What you will do - Report every line of the entries that contains the word "chart".

/---

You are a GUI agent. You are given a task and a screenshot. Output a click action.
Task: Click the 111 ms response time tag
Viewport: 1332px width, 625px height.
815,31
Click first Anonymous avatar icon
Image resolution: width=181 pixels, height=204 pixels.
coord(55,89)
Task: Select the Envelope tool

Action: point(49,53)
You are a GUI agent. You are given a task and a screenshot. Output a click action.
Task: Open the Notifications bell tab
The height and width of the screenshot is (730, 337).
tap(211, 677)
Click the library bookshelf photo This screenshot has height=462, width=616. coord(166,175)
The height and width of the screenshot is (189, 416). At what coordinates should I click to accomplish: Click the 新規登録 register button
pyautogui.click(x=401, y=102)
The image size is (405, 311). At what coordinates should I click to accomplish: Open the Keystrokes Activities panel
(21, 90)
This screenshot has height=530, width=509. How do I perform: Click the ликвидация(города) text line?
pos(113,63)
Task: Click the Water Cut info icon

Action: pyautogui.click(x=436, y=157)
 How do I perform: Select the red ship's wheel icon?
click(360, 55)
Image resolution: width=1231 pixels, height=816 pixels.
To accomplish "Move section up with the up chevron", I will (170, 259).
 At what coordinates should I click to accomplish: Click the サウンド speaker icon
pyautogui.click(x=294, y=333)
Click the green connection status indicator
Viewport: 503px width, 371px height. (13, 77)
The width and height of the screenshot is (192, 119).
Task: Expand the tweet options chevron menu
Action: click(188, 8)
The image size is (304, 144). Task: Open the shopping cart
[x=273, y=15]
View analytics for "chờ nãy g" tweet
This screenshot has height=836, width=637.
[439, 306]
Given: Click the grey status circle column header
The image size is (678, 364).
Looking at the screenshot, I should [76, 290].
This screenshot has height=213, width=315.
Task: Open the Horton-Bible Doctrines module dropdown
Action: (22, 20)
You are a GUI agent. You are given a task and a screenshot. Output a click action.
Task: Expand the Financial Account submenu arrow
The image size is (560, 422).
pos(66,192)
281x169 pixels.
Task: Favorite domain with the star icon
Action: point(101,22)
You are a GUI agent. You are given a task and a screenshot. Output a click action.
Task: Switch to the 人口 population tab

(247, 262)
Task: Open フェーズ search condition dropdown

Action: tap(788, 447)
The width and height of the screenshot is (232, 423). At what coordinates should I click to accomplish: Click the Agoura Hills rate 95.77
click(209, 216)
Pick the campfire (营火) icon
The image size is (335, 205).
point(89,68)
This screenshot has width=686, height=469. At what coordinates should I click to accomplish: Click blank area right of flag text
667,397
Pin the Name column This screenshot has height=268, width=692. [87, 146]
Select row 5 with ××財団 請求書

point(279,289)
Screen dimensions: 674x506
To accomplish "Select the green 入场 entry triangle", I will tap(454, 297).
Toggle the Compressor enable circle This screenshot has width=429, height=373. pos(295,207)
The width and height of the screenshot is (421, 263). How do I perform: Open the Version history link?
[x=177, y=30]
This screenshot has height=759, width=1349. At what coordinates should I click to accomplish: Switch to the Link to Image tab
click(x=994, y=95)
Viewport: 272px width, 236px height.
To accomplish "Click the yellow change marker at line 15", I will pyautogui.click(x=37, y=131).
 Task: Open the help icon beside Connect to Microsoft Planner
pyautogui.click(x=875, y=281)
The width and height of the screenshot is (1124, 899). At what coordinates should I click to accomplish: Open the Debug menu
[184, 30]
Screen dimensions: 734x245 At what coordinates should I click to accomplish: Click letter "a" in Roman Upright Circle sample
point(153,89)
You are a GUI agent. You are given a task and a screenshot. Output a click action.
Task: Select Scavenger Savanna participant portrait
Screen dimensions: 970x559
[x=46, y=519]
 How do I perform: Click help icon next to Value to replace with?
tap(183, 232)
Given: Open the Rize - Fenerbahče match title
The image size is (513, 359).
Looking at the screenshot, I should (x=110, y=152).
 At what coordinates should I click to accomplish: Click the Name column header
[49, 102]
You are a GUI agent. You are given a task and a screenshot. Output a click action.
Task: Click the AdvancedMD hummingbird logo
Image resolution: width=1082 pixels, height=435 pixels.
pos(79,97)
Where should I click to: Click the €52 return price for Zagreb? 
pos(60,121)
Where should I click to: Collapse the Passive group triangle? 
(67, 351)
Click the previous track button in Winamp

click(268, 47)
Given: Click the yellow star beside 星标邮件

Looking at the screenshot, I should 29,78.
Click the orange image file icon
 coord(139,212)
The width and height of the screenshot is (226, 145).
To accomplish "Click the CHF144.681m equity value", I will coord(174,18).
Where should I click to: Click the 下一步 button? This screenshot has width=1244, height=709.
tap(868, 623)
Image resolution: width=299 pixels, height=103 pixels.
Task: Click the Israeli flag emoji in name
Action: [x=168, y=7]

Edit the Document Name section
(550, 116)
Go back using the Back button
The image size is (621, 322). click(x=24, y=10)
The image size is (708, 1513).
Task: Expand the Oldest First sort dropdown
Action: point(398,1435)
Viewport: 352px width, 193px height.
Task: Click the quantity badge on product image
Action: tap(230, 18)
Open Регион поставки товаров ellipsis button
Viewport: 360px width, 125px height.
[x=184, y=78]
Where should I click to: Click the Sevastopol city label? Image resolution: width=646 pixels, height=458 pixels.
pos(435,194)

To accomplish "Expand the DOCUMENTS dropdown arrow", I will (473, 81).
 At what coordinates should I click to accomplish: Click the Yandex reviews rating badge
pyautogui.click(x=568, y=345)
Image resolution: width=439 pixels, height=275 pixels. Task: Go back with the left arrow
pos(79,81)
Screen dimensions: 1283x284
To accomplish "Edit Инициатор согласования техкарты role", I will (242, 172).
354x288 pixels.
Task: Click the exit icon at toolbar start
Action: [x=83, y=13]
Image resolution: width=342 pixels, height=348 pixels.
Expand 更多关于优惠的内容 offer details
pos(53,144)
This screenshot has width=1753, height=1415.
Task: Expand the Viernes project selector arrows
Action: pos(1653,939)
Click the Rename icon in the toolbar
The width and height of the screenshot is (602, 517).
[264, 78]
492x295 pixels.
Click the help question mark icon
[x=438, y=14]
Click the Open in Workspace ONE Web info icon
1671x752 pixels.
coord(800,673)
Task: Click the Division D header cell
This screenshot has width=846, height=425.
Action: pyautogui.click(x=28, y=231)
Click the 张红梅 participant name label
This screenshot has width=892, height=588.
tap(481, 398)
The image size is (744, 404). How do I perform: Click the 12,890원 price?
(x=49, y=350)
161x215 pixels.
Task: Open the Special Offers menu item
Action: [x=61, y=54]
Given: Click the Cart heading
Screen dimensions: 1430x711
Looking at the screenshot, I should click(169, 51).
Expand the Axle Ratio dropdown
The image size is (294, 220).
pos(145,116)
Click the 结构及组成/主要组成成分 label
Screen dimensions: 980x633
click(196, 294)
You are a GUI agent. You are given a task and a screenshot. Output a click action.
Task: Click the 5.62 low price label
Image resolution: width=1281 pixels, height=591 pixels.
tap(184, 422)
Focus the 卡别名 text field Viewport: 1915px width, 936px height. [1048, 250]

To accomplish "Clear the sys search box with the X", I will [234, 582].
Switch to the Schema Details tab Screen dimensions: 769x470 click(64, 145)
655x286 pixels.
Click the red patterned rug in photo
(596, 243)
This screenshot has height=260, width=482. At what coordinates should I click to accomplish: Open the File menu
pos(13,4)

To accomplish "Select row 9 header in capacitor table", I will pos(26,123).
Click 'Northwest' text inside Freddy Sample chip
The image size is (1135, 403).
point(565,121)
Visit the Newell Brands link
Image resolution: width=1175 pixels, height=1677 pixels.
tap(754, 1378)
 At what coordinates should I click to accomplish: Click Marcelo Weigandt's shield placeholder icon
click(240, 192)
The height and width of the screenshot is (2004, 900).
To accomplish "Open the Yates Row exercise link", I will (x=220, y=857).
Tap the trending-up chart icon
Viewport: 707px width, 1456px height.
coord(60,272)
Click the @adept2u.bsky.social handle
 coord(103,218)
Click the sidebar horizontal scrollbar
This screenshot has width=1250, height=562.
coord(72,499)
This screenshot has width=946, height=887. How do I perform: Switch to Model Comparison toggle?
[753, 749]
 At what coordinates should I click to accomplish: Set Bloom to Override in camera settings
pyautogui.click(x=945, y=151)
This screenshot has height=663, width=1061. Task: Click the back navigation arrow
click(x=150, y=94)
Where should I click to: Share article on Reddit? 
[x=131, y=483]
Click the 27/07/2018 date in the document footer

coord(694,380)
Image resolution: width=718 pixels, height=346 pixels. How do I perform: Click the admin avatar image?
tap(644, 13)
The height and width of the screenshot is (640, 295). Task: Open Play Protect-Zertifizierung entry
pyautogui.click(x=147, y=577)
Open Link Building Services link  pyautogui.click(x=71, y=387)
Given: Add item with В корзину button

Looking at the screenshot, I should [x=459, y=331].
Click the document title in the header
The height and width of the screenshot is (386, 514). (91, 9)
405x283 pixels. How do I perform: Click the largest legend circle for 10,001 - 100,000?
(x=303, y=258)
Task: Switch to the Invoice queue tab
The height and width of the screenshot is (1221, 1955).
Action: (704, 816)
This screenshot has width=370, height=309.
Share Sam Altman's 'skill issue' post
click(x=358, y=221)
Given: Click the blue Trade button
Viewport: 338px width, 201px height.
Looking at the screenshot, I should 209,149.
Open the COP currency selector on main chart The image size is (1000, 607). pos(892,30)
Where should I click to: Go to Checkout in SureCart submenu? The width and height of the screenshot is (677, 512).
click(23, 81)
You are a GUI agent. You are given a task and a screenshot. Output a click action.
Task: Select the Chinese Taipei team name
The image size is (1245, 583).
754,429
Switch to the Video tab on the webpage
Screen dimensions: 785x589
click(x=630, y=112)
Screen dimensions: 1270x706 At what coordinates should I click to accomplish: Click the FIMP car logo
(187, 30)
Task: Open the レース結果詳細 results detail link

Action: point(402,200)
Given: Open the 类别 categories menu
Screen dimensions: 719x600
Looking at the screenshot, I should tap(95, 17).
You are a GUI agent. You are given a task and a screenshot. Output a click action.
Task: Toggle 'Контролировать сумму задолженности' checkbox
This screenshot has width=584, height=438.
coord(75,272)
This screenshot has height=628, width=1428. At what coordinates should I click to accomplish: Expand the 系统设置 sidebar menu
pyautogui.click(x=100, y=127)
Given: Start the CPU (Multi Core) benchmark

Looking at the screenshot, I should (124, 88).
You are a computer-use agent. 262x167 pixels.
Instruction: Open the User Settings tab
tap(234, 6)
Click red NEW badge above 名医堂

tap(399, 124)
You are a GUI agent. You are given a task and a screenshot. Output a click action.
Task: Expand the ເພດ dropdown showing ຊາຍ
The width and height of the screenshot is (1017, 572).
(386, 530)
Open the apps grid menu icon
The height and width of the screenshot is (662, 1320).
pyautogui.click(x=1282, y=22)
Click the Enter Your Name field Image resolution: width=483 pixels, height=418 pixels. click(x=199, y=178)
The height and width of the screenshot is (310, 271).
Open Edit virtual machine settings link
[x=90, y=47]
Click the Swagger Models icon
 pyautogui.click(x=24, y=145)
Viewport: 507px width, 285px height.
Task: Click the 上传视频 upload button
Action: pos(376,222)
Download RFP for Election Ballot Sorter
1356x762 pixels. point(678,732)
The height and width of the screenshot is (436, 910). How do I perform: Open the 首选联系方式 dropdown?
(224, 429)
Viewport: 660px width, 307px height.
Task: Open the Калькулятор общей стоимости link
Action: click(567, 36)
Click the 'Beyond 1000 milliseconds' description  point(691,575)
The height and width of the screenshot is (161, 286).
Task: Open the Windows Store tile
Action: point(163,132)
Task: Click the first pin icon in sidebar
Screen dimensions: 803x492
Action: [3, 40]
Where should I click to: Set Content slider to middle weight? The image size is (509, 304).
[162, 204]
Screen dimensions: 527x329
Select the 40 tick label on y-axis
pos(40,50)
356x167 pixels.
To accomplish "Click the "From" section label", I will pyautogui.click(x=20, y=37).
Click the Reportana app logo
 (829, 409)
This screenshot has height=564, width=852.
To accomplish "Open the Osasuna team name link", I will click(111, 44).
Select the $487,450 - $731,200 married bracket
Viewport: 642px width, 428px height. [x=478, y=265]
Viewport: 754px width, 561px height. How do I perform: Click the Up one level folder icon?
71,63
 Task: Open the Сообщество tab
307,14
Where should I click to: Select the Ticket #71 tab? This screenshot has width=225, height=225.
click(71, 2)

\---

Exercise response -
Tap the trending-up chart icon
Open the COP currency selector on main chart The image size is (1000, 607). pos(892,30)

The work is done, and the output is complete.